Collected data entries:

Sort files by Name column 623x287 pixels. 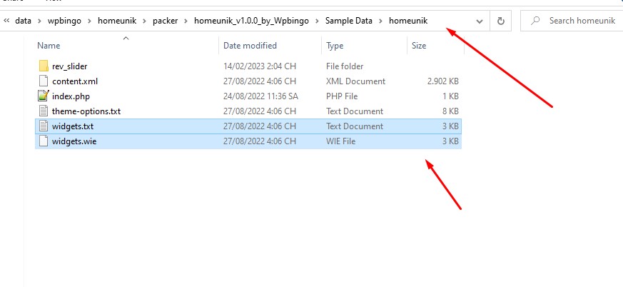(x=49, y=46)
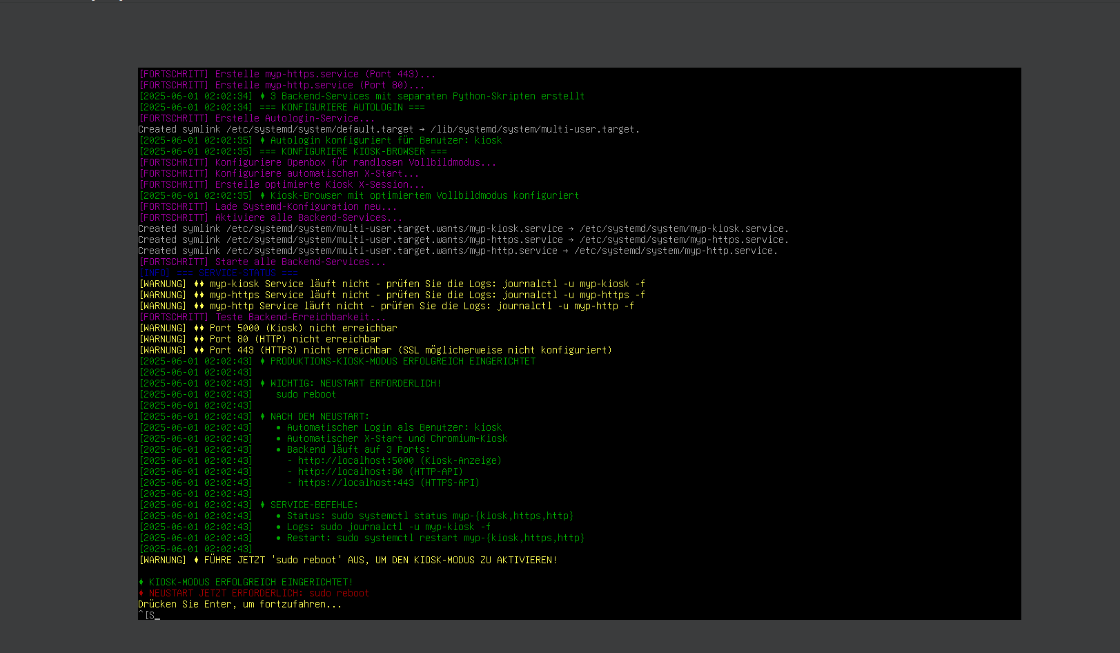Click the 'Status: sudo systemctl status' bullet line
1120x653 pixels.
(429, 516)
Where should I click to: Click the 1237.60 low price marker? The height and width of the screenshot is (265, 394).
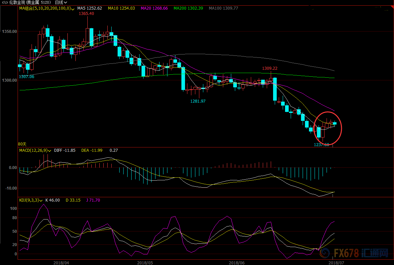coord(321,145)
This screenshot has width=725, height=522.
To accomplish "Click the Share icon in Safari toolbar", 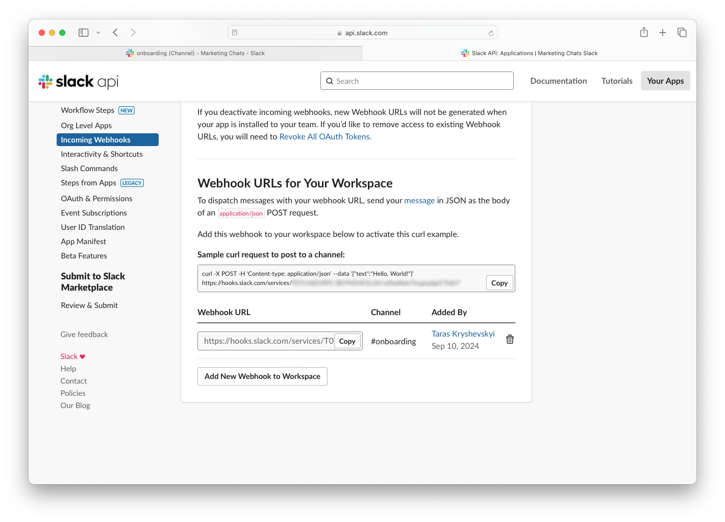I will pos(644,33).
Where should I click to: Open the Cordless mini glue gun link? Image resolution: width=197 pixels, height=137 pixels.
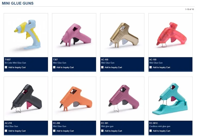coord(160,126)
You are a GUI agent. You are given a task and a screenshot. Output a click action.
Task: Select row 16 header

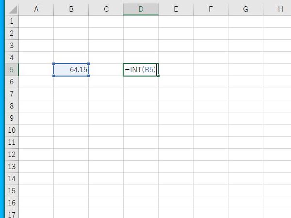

WHAT THE TASK REQUIRES: Without the pictures, repeat exactly the lines running from the line containing "You are a GUI" through the end of the data, both ends included.

TASK OUTPUT:
You are a GUI agent. You are given a task and a screenshot. Output a click action.
Task: Select row 16 header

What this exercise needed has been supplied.